What will 2016 Bring?

2015 was a progressive year in electronics manufacturing. Factory automation using big data has become front and center of the race to improve quality, yield and traceability, while reducing labor overheads and cost.

But, 2015 also hosted a number of new product introductions. These innovations fuel the business at a fairly consistent growth rate of around 6% per annum, although recent reports would indicate the pace of innovation and change is quickening!

Drone technology, which debuted as a military application has quickly become commercialized for everything from extreme sports photography to parcel delivery! It is sure to be a major feature at this year’s CES 2106 in Las Vegas.

Automotive applications also continue to evolve at a great pace with Tesla introducing driverless technology to owners of their Series S saloon with a simple software download called “Autopilot”. Google has now teamed up with Ford Motor Company to roll out their long-awaited driverless solutions.

Energy storage systems, smart metering and innovative energy solutions continue to emerge in an effort to make us less dependent on fossil-based fuels and in particular, oil – which ricochets across all industries, including electronics, every time there is a price swing.

Medical electronics continues to evolve at a rapid pace and the recent boom in wearable technologies will develop to measure more than just your heart rate and the number of steps you take. As this technology matures ,it will produce more useful data that will report direct to your doctors office, which will monitor and prescribe corrective medications.

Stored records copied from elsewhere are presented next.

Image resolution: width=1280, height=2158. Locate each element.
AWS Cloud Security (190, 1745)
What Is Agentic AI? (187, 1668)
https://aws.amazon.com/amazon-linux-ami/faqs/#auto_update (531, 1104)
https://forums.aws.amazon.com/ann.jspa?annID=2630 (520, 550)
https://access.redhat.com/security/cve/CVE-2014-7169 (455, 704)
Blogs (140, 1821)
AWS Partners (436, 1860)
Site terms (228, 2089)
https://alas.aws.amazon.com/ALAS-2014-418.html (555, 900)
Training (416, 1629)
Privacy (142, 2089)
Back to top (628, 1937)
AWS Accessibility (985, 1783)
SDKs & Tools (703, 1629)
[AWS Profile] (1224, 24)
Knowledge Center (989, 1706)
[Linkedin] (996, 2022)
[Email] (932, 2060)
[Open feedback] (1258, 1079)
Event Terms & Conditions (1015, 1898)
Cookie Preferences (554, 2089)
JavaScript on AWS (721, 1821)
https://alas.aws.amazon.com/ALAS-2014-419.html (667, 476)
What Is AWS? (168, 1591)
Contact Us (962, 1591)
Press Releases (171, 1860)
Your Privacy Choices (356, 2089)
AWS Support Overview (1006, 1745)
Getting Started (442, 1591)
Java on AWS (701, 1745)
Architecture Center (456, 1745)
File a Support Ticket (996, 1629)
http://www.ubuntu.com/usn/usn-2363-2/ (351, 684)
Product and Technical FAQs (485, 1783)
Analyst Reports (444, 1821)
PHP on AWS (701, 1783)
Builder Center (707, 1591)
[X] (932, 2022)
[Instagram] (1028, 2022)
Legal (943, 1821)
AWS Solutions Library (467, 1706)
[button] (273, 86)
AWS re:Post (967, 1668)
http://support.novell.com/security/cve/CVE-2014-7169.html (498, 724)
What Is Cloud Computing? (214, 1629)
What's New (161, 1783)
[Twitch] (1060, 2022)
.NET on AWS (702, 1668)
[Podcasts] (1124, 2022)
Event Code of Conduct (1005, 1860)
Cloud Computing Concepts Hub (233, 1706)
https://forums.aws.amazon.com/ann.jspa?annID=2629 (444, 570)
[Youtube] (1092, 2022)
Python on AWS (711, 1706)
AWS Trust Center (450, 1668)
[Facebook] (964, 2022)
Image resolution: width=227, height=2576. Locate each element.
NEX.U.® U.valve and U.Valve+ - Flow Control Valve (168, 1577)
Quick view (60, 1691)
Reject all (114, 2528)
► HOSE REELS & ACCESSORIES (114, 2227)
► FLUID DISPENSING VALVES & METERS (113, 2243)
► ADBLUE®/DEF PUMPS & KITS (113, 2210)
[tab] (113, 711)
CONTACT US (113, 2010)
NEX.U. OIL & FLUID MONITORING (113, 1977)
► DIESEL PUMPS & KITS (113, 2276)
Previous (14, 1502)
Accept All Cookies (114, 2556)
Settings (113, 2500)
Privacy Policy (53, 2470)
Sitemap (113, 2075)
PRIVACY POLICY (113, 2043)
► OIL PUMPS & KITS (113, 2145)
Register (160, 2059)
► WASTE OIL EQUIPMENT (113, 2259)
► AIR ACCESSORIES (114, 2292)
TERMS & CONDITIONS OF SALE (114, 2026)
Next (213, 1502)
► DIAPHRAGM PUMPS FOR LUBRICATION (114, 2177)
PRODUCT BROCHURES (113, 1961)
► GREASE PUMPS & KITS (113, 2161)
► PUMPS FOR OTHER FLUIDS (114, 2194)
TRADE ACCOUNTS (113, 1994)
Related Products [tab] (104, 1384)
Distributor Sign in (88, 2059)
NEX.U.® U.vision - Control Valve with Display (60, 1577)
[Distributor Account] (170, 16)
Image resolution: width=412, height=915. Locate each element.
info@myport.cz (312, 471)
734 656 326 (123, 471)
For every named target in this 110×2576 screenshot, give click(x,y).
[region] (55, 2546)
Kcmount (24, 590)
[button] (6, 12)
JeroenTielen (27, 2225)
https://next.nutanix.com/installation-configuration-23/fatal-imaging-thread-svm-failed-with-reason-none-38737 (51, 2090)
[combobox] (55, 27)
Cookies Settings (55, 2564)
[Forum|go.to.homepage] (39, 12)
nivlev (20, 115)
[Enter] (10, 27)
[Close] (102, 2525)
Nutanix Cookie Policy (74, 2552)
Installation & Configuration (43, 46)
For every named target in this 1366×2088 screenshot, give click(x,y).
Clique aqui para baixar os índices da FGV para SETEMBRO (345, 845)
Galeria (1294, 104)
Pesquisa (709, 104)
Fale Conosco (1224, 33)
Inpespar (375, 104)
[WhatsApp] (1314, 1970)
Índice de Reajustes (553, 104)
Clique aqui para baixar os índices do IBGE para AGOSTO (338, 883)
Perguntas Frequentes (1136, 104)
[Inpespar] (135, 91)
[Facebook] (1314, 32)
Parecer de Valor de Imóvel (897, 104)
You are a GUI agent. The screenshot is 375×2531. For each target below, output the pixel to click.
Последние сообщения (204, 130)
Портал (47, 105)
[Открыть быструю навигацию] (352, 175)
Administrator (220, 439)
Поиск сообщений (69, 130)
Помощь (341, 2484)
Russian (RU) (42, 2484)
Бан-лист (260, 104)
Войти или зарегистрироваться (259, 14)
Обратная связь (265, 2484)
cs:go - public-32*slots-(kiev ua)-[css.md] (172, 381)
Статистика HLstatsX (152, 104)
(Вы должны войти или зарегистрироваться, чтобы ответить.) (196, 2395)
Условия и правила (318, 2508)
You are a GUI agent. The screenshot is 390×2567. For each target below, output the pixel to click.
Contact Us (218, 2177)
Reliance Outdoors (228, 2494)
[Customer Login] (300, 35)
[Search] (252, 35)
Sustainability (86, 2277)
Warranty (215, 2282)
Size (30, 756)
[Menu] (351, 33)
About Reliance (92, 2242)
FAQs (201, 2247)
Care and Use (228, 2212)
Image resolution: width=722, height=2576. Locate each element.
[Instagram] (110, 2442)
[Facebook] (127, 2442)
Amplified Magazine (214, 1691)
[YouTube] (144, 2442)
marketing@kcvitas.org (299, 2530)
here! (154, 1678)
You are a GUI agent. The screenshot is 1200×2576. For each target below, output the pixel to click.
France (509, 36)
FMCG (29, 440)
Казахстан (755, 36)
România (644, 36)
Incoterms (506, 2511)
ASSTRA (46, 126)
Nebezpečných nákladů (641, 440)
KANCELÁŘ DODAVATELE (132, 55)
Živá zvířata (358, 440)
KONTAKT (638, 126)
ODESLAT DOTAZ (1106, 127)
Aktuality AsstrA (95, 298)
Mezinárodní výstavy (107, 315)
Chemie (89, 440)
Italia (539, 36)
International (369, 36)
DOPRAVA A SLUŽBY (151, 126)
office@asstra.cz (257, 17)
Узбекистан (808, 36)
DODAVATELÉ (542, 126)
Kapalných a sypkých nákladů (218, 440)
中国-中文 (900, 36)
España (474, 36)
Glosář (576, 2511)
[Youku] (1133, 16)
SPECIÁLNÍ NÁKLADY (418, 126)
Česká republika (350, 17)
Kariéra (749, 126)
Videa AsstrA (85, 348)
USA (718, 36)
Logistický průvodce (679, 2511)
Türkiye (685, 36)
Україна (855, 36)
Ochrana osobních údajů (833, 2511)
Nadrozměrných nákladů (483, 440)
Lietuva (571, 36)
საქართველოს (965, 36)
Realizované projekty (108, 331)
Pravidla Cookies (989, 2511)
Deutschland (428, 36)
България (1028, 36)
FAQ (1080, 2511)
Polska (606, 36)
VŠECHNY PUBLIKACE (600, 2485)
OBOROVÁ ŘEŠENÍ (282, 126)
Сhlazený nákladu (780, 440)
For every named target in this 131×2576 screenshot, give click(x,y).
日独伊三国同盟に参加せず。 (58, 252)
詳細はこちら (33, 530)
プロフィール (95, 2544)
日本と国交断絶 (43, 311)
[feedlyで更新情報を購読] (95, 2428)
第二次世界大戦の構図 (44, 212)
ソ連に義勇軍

Other volatile areas to watch are precious metals. Even though the spikes of recent years have ceded, be sure that the next time we have a currency crisis, precious metals are going to be the favorite “go to” destination, which will have a serious effect on electronics materials.

Recent terror attacks across the world have turned the attention onto security systems and encryption. 2016 will definitely see a higher focus on electronic surveillance systems.

Politically, 2016 is an election year in the United States and Germany, two major electronics producing countries. It is impossible to predict what effects political change will have on these economies and policies affecting electronics goods and manufacturing.

China will remain the largest producer of electronics goods, but experts do not foresee a return to growth till at least 2017. Some manufacturing continues to return to the United States, Mexico and eastern and western Europe, but the biggest beneficiaries of the rising costs in China has been The Philippines and Vietnam. However, there are now signs of the labor rates becoming uncompetitive in Vietnam.

Meanwhile, India with its progressive Modi government is slashing red tape, building new electronics manufacturing clusters and sponsoring an aggressive global marketing campaign to attract manufacturers to setup factories in India.

Consumer electronics will continue to be the largest and fastest-growing segment of electronics in 2016, making our lives easier and more connected. And through the use of big data, electronics will reduce risk and makes us feel more secure, which makes us all sleep a little easier at night.